2 Kings 3-4
There’s not
much of a unifying theme to today’s reading. In chapter 3, three kings (Israel,
Judah, and Edom) make war against rebellious Moab. The Lord blesses the endeavor,
first by miraculously providing water in the desert and second by giving the
three kings victory. The victory is resounding and the three kings achieve
everything Elisha has told them: they slaughter the Moabites, overthrew the
towns, cut down the trees, stop up the springs, and ruin the fields. They make
Moab a wasteland. Yet, the last verse of the story is a mystery. The king of
Moab sacrifices his son and we read, “The fury against Israel was great; they
withdrew to their own land.” My study Bible suggests that it was the Lord’s
wrath that burned against Israel, but this is one of those rare cases in which
God’s people seem to have done exactly what the Lord commanded. And even Joram
of Israel is said to have done modestly better on the faithfulness-to-the-Lord
scale than his ancestors had. No, it seems to me that the king of Moab’s sacrifice
somehow galvanized the will of his own people so that they resisted all the
harder, causing the three kings to withdraw.
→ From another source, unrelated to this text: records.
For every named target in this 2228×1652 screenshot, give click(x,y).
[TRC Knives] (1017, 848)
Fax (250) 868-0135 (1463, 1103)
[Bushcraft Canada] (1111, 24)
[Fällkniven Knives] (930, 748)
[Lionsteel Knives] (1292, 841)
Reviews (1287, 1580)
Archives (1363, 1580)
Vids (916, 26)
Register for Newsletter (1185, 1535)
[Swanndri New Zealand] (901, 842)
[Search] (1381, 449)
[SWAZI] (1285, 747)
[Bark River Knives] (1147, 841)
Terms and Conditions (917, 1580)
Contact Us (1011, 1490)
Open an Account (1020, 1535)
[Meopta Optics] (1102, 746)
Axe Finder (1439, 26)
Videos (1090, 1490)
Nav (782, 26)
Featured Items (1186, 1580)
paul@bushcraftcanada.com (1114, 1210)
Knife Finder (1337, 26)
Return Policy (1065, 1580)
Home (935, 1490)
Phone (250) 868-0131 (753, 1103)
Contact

If there is any criticism of the
three kings here, it seems to me that it is implicit in the fact that once
again an Israelite king didn’t push through to completing the Lord’s task.
Chapter 4 relates
a series of miracles the Elisha performs: a seemingly unending supply of oil
for a widow’s debt; a new son and that son’s resuscitation for another woman;
making poisoned stew edible, and a miraculous feeding. The first thing I
noticed was the overlap with the echoes of Elijah. Elijah had given the widow
of Zarephath an unending supply of oil and flower, and he had restored that
widow’s son to life. Now here comes Elisha, for whom the miracles of Elijah are
nothing, easily repeatable. It seems like we are supposed to think that Elijah
may be the more famous prophet but Elisha is the greater prophet. This plays
into the second thing I notice: the parallel with Jesus. If John the Baptizer
is recognized as a ‘new Elijah’ (Matthew 11:4), then Jesus is the new Elisha.
John is forerunner; Jesus is the real deal. I notice, too, how many of Elisha’s
miracles are repeated by Jesus, especially the resuscitation of a widow’s son
((Luke 7) and a miraculous feeding (Matthew 14). No matter how famous Elisha becomes,
he will not be able to solve the problem of Israel’s rebellious descent into
idolatry. But Jesus! He will pay the price of not just that rebellion, but all
human sin, and he will establish a kingdom that lasts forever!